Freedom of expression and freedom of the press are cardinal to an open democracy.
I as a journalist can operate freely once ACDEG is ratified or implemented because then I can have a democratic right to be critical on matters affecting the poor community.
It is important to note that most of the problems Zambia is facing today are caused by corrupt leadership but when I write about corruption, government paints me as its enemy which cannot be the case if the country had respected the ACDEG agreement.
Politicians are stealing from the poor community, they are stealing donor aid money, and I can't freely bring these reports because I am seen as a journalist denting the image of the current government.
Cadres are assigned every day to monitor my movements, all this is happening because Zambia has ignored the need to implement ACDEG.
This youth movement around the ACDEG is what allows me to understand African politics better and share ideas on how to fight injustices.
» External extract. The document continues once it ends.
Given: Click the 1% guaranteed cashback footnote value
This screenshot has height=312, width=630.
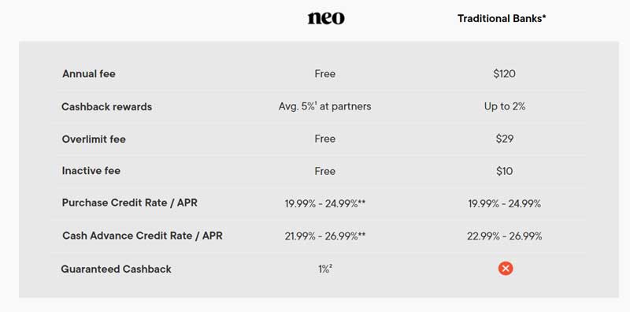Looking at the screenshot, I should click(325, 269).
I am not only a journalist but also an activist and I need other youth to equip me with powerful knowledge I can use in my advocacy.
I have been arrested 3 times. Detained 2 times. Beaten 6 times. For simply reporting.
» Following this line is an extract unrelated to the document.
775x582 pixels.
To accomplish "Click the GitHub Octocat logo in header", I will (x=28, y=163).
For example: I was interviewing people around Lusaka, and so some more people gathered around to see what I was working on.
The police came, determined that this was a “gathering” and asked me for my permit to have a public gathering.
They then arrested me on a charge of conduct likely to “cause the breach of peace”. And I was beaten. It is tough; you are brutalized by the very people who are supposed to protect you.
Freedom of expression is very important. Even if it can be hard to focus on that when you are poor and hungry.
But if I don’t speak out about my hunger, I will keep living in hunger! And my children will as well. I don’t intend to stop reporting. If people like me stop, the country won’t go anywhere.
Stopping is joining politics. It means there is no one to speak for the voiceless. It means you are defeated and let the people in power move on.
- Mpulungu, Zambia
- Completed ACDEG training with ActionAid Zambia in 2018
- Journalist, Muvi TV, Prime TV
- Recipient, FNB Bank Best TV Journalist Award 2018
Zambia and the ACDEG
Signed: January 31, 2010
Ratified: May 31, 2011
“As long as ACDEG remains unapproved, my work as a journalist remains hard and can only be achieved by means of courageousness as well as partnering with NGOs like ActionAid who help me when I face unlawful detention by state police. ACDEG promotes rights of general citizens, journalists and civil society organizations, so once implemented these can have a benefit to enjoy the freedom of operation.”